--- Given information ---

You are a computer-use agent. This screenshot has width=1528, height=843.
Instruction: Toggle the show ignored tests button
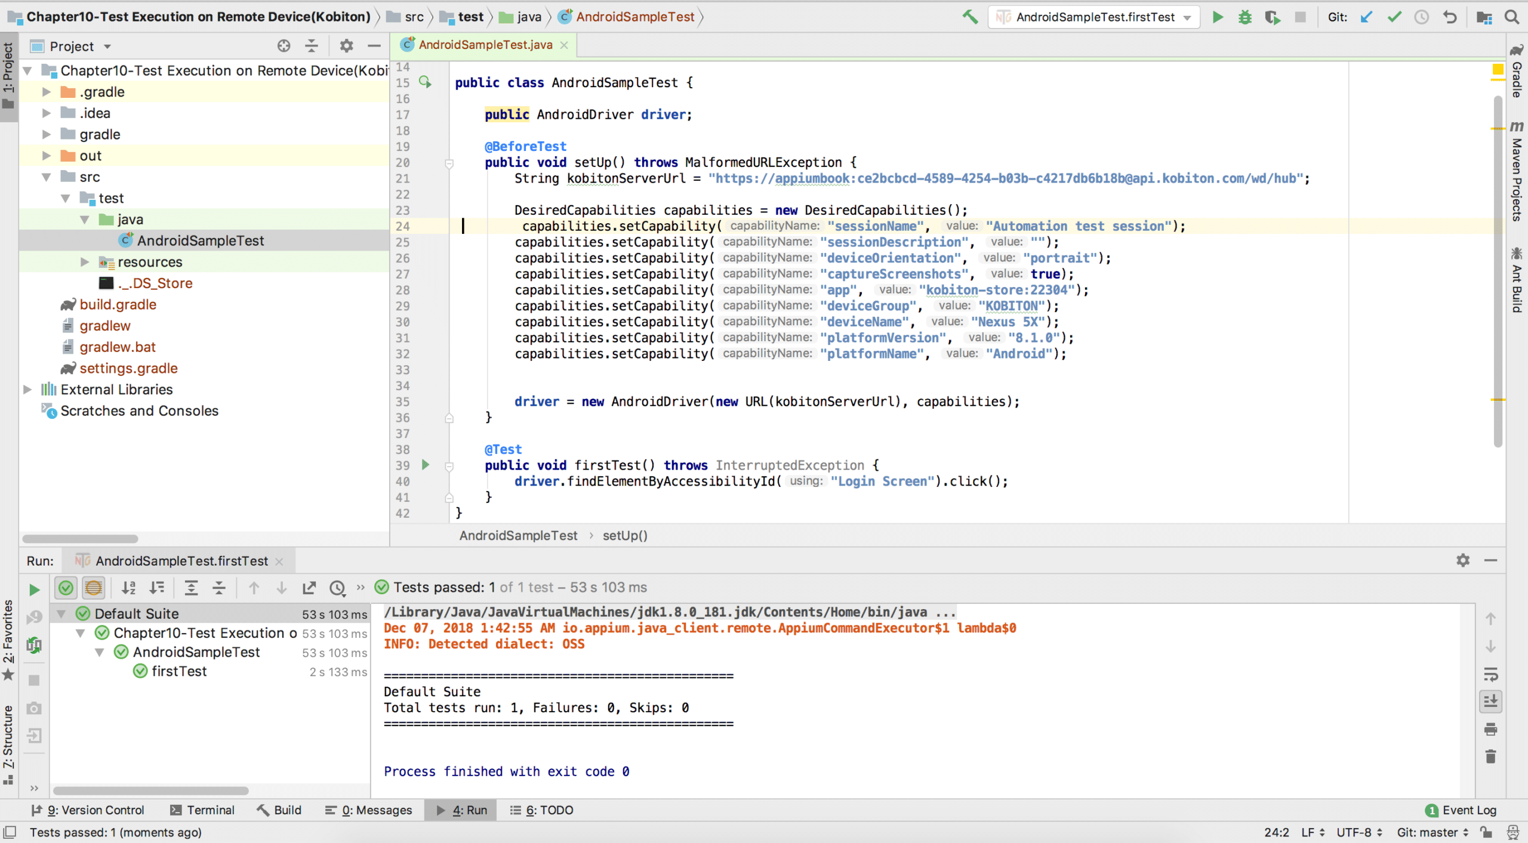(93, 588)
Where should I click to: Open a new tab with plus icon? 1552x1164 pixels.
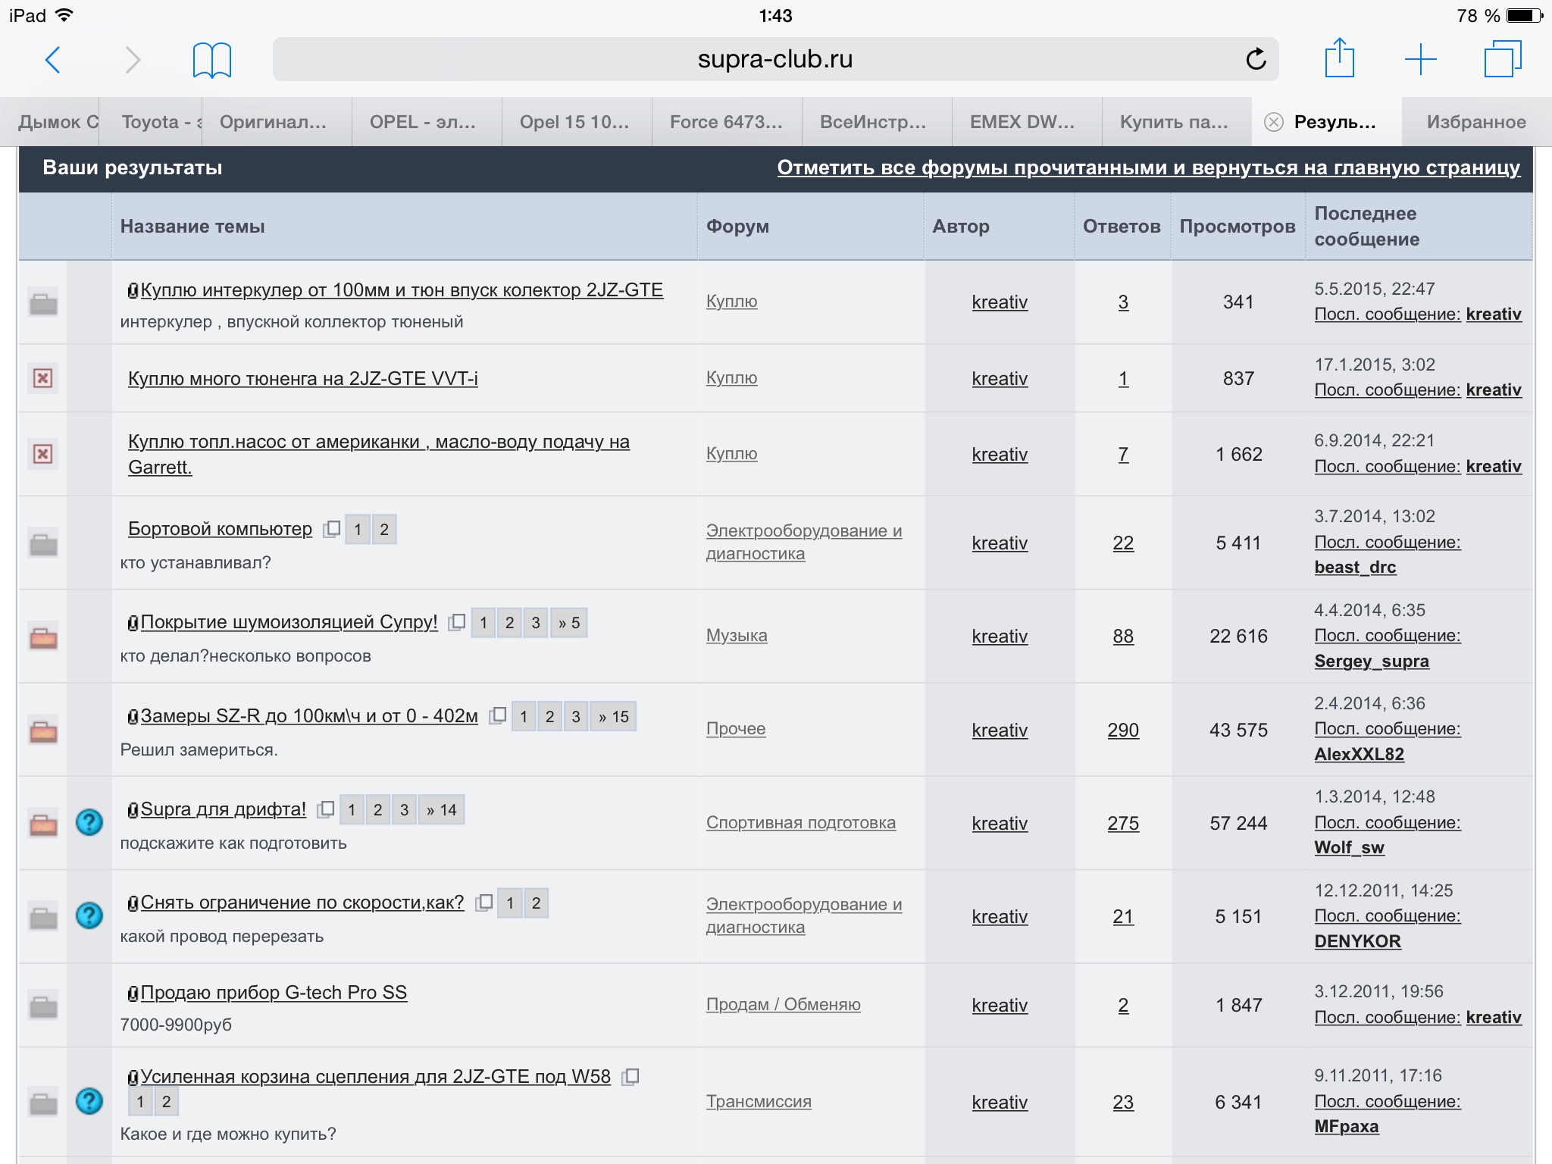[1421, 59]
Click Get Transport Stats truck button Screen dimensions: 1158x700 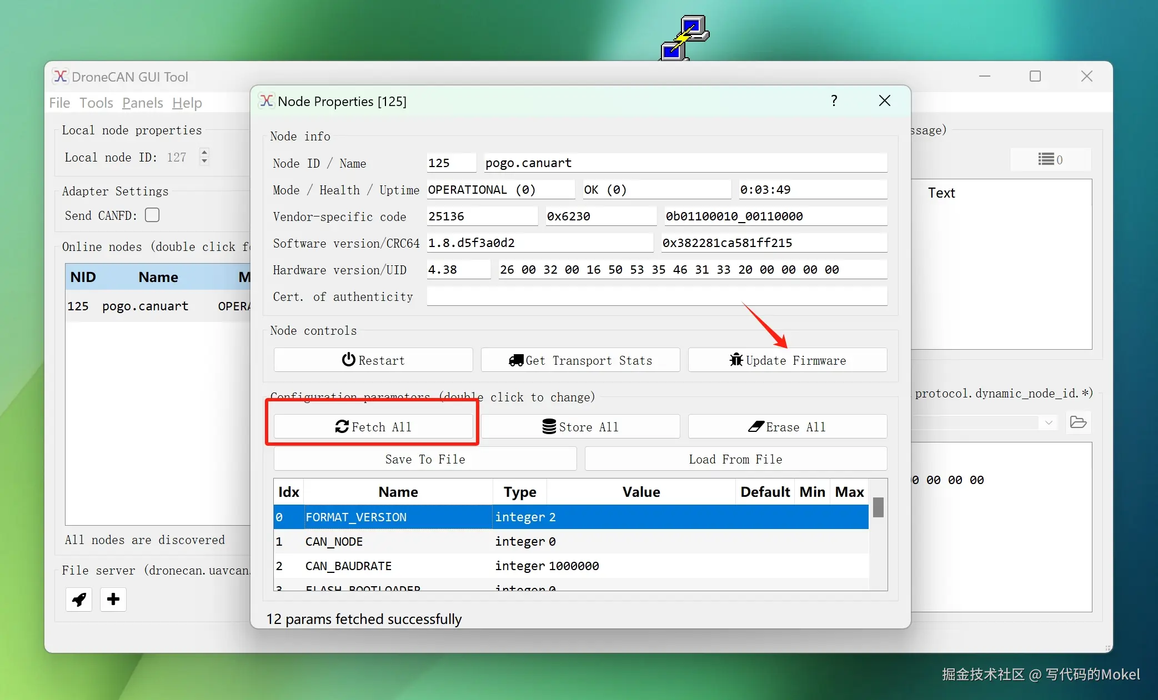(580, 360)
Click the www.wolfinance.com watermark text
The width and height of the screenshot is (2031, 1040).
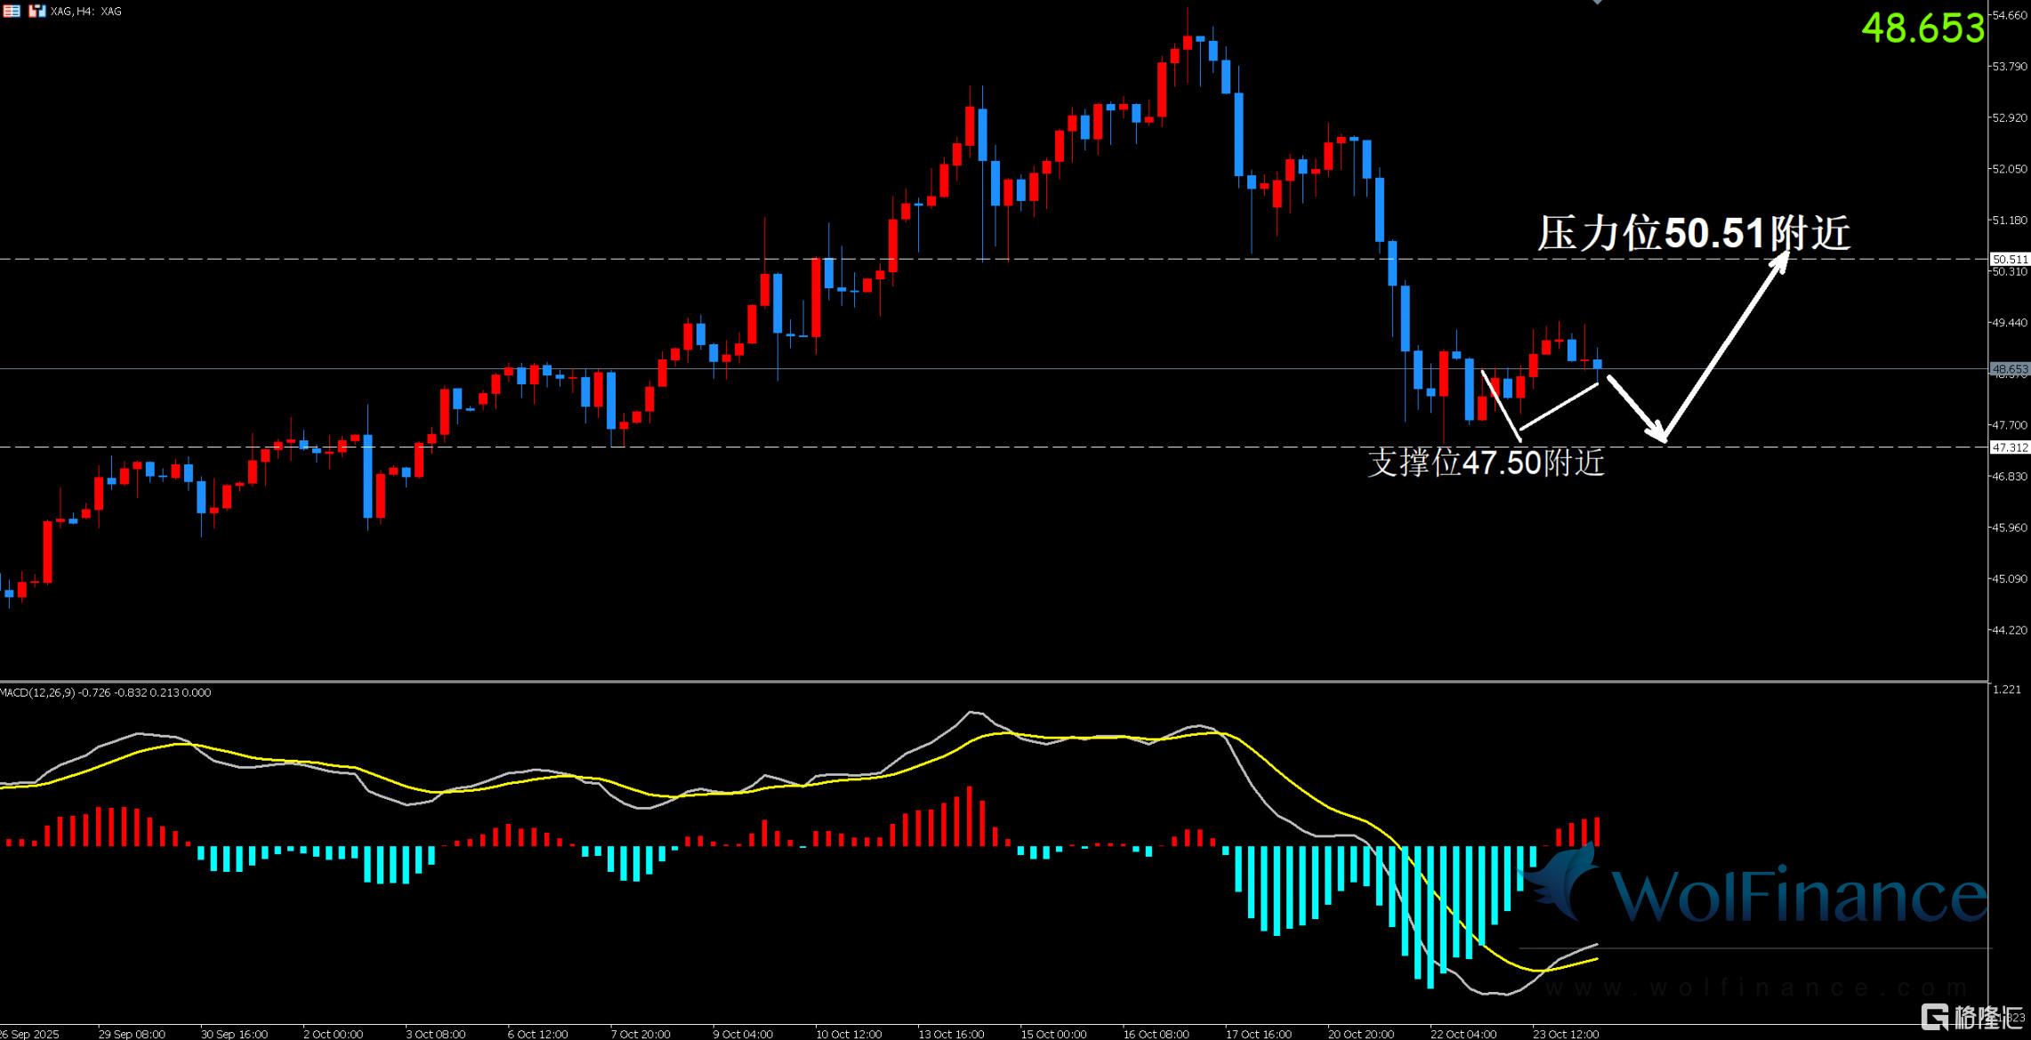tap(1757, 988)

---

**The task:**
Exact reproduction is required for the lines from the one containing "The width and" through the end of the material, and for those lines only, without pictures.

**Answer for the task:**
The width and height of the screenshot is (2031, 1040).
tap(1757, 988)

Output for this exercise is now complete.